Apply the Scalpel: Dissecting My Position of Privilege

Disclaimer: some explicit content.

My last post announced my new project: an exploration of my own privilege and a new determination to listen to those who lack it and stand in solidarity with them.  In an effort to show my readers what I’m talking about, let’s take a moment to define the word privilege and how I hold a high position of privilege in our society today.

Here’s the definition of privilege that I’m running with, as explained by Peggy McIntosh in her essay “White Privilege: Unpacking the Invisible Knapsack.”

I think whites are carefully taught not to recognize white privilege, as males are taught
not to recognize male privilege. So I have begun in an untutored way to ask what it is like
to have white privilege. I have come to see white privilege as an invisible package of
unearned assets that I can count on cashing in each day, but about which I was “meant” to
remain oblivious. White privilege is like an invisible weightless knapsack of special
provisions, maps, passports, codebooks, visas, clothes, tools, and blank checks.

What McIntosh is referring to are the different things that whites enjoy, but are unaware that others do not.   This isn’t something that a white person earned through hard work, but by virtue of being a part of the “favored” race.  Here’s a few of McIntosh’s examples:

I can go shopping alone most of the time, pretty well assured that I will not be followed
or harassed.
I can turn on the television or open to the front page of the paper and see people of my
race widely represented.
When I am told about our national heritage or about “civilization,” I am shown that
people of my color made it what it is.
I can be sure that my children will be given curricular materials that testify to the
existence of their race.
If I want to, I can be pretty sure of finding a publisher for this piece on white privilege.
I can go into a music shop and count on finding the music of my race represented, into a
supermarket and find the staple foods that fit with my cultural traditions, into a
hairdresser’s shop and find someone who can deal with my hair.
Whether I use checks, credit cards, or cash, I can count on my skin color not to work
against the appearance of financial reliability.

If those aren’t really a big help, then let’s examine who I am as a person and pick that apart a bit.

Race: White.  As a white person, I have the privilege of never having had the experience of being called a “nigger,” nor having to be reminded of the past crimes associated with such a word.  I do not come from a history of having been oppressed, or having my skin color be identified as dirty or somehow evil.  If I wear a hoodie with the hood up, people are probably more inclined to think my head is cold, instead of thinking I am hiding my face.  Culture is predisposed to consider me as its primary citizen, with other races as something of an addition to the dominant culture.
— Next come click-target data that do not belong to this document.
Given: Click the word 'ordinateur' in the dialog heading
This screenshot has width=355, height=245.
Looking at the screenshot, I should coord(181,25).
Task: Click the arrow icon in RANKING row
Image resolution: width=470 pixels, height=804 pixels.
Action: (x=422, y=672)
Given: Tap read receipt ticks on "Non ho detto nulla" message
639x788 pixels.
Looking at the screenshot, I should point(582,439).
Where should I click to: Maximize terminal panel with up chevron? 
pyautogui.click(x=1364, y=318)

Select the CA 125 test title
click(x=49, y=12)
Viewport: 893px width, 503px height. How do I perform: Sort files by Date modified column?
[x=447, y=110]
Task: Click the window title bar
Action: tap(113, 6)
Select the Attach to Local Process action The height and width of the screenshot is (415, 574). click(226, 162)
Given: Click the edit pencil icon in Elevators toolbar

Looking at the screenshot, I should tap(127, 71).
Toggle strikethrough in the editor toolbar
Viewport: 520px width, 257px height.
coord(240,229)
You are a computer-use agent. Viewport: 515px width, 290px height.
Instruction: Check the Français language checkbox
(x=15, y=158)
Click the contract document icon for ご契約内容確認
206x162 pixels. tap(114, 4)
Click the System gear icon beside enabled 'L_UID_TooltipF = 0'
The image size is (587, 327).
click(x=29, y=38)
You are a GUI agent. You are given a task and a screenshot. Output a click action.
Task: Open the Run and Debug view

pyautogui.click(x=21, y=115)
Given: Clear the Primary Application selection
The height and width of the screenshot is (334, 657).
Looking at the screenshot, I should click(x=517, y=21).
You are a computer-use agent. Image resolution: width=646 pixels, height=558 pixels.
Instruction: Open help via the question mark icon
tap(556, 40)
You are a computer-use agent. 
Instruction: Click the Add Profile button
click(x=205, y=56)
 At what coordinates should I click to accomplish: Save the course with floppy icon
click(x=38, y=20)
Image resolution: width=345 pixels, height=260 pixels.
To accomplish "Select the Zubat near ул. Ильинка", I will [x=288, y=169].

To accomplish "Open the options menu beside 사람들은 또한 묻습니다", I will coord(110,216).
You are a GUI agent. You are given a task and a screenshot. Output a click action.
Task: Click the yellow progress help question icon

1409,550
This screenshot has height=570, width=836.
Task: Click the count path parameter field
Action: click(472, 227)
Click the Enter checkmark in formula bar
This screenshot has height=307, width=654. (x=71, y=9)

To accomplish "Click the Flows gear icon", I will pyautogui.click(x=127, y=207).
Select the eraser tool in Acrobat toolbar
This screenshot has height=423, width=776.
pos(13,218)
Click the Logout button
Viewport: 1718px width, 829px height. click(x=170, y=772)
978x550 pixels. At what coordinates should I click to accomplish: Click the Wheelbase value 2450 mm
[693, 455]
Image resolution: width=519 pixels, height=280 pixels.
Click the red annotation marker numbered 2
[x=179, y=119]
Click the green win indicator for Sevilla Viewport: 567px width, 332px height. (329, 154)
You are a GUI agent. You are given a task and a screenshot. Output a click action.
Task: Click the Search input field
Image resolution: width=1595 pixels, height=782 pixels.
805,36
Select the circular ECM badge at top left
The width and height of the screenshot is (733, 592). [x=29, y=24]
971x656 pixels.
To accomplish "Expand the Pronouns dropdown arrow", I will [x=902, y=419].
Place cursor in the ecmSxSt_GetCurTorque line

Gender: male. As a man, I do not have to be concerned with a glass ceiling on my salary.  I don’t have to be concerned with taking birth control, or carrying a child to term. If I mess something up, I am the only one blamed for it, whereas if a woman messes up, she has represented her whole gender in the process (see above comic. Credit: XKCD).  No one will ever ask me to take their name in a marriage, nor am I expected to somehow magically balance being a parent and having a career (if I have one).

Economic Class: Middle. My parents made enough money as I was growing up to support our family of four to send my brother and I to a private Christian school.  They also owned their home; in fact, they are landlords right now, managing four apartments over my father’s auction house and another property in my hometown. I currently have a decent paying job, while my wife has one that pays better, which affords us an extra amount of money to not only pay our bills, but also throw extra money at student loan debt (which I was able to get because my parents could cosign the loans).

Religion: Christianity. As a Christian, there’s no town in the United States I can go to that doesn’t have at least one church I could attend. Political candidates are expected to express their Christian faith in order to even think about getting into office, especially the White House.  Though definitely over-commercialized, my holidays are the focal point of the whole year (this applies to race as well; think Thanksgiving). I even have my own subculture of Christian themed pop-culture that I can immerse myself in!

These are just a few of the ways in which I enjoy privilege in this country. There are probably many, many more I am missing. What do you think?  Am I missing something?  Am I off my rocker?